> **What to produce**:
Which lines of the records below contain the word "agent"? Copy each of them out.

Stored items:
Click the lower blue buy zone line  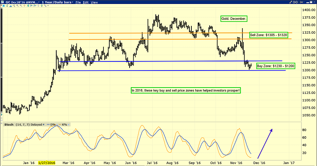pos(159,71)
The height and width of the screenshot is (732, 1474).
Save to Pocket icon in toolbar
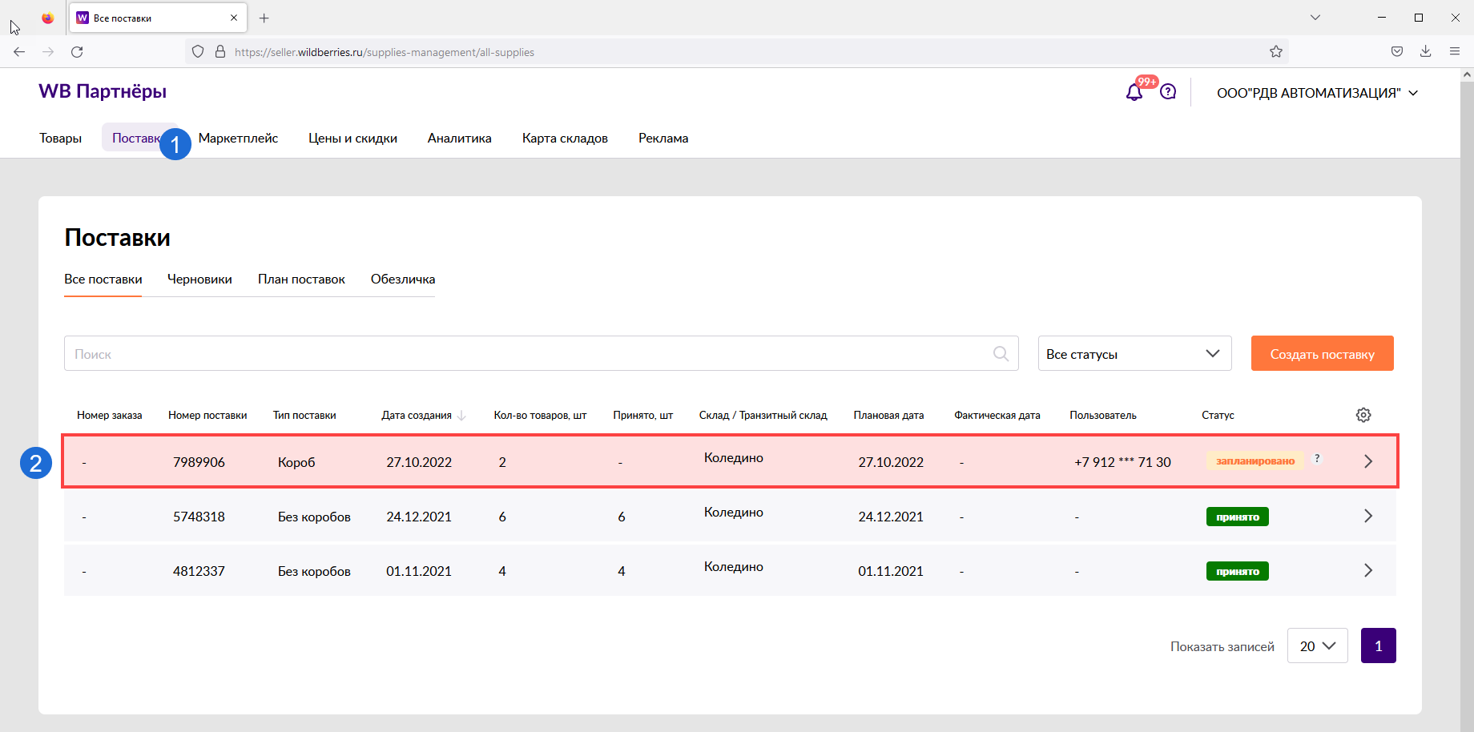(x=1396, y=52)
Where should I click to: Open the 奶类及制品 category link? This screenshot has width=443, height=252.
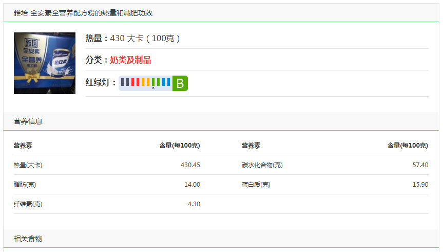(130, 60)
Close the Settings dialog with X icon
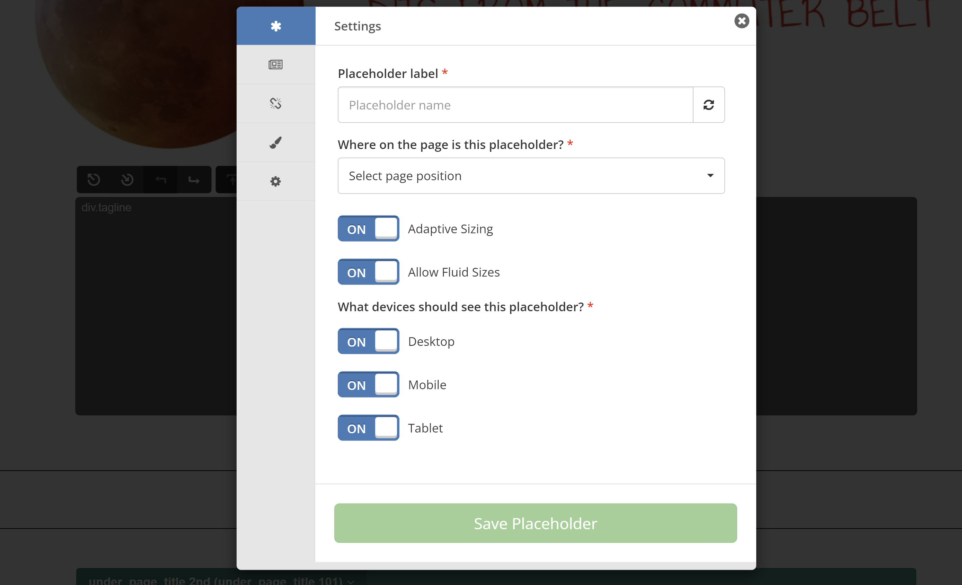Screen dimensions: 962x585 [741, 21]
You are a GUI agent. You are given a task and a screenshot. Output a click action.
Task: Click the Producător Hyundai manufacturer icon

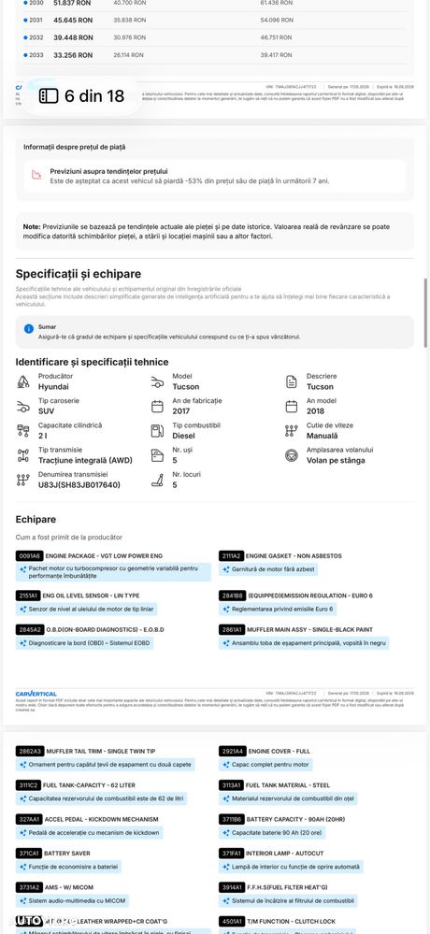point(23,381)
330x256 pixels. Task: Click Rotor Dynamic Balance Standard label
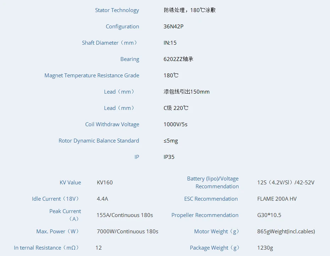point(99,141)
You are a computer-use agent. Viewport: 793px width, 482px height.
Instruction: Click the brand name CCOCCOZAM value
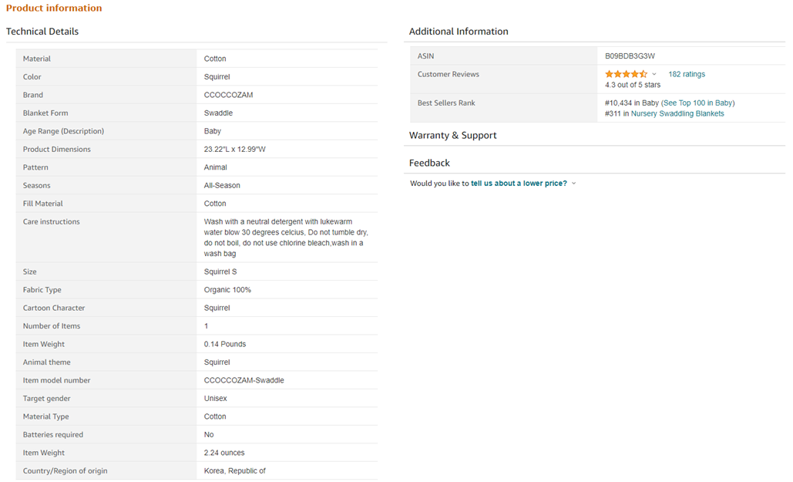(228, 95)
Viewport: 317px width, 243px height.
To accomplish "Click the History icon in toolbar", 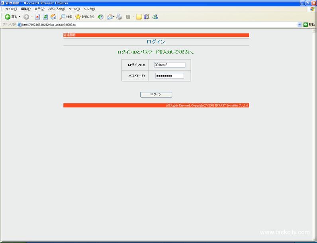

> **Solved problem**:
You are a GUI agent. You are given a task and a screenshot. Output a click action.
You are a computer-use agent. Viewport: 793px width, 482px height.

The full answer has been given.